> **DIRECTIVE**:
Find each line of the items below that contains the string "dimensions" and copy it. Match case exactly.
━━━━━━━━━━━━━━━━━━━━━━━━━━━━━━
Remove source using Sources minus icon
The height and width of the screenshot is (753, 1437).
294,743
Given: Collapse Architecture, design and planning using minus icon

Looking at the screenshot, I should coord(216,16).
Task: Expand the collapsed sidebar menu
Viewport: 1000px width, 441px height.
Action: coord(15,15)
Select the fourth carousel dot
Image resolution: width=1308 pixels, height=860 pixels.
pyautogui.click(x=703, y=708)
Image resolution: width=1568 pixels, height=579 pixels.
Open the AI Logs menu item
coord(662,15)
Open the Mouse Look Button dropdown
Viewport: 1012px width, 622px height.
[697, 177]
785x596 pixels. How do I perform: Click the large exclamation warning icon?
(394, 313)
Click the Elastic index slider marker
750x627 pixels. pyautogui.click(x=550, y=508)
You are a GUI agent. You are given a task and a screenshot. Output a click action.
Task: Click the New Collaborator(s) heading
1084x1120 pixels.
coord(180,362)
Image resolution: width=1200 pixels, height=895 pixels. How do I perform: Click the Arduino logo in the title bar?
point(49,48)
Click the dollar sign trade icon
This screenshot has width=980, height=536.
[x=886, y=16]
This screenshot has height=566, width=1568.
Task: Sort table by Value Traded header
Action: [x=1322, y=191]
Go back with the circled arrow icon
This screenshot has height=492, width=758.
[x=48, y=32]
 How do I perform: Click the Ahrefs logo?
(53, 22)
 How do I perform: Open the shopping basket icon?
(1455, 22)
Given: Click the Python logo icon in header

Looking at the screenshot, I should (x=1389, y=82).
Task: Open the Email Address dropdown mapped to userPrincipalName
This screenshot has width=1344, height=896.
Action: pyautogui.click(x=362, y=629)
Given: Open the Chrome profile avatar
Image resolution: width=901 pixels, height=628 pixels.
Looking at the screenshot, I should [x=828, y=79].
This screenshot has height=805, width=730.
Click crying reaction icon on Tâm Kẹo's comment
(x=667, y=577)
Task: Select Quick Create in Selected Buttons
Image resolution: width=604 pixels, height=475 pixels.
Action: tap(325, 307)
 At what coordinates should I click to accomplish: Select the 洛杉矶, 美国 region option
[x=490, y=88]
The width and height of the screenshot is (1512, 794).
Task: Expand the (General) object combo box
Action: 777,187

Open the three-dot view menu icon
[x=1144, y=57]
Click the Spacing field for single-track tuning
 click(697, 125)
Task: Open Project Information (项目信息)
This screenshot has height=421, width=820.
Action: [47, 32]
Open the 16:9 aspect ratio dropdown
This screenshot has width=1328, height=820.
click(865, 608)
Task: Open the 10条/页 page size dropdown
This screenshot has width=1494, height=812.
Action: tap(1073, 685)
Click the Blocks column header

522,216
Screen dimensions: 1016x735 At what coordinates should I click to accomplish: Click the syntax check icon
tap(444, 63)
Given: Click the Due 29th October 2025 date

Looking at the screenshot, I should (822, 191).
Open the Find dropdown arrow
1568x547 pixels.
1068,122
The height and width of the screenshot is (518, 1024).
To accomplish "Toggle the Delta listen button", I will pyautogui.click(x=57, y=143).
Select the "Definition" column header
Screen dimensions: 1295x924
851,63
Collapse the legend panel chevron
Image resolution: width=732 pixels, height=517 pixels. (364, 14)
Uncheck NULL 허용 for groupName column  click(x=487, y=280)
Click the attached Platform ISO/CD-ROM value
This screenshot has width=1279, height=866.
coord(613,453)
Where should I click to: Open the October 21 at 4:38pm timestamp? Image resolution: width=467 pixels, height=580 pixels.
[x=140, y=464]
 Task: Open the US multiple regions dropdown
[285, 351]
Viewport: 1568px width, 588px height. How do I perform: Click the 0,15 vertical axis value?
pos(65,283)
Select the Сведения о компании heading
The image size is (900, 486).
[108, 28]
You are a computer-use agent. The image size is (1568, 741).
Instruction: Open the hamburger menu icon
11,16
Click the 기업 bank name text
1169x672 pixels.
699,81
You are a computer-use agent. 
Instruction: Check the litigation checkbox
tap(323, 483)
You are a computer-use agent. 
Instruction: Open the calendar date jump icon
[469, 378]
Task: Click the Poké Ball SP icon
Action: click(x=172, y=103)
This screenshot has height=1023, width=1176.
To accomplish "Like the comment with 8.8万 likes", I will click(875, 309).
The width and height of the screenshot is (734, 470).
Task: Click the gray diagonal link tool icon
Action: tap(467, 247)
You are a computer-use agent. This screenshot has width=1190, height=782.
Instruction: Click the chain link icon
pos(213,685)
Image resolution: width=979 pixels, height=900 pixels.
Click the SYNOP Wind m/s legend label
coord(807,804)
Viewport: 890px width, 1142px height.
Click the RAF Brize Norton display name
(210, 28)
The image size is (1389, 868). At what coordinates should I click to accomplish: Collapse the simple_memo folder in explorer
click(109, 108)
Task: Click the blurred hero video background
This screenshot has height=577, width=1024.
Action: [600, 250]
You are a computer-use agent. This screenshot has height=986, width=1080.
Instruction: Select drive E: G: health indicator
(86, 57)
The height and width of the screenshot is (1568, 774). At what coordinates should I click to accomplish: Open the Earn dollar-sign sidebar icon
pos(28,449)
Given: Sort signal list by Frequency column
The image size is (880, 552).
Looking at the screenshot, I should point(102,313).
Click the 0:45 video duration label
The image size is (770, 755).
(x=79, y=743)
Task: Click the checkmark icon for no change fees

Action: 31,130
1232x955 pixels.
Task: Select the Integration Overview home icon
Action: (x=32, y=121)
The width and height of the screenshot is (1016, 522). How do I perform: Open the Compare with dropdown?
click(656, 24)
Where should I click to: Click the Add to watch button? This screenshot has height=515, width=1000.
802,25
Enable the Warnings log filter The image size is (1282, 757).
━━━━━━━━━━━━━━━━━━━━━━━━━━━━━━
> **CORRECT RESPONSE**:
Screen dimensions: 1016x735 At what coordinates should I click to accomplish: Click the syntax check icon
Screen dimensions: 1295x924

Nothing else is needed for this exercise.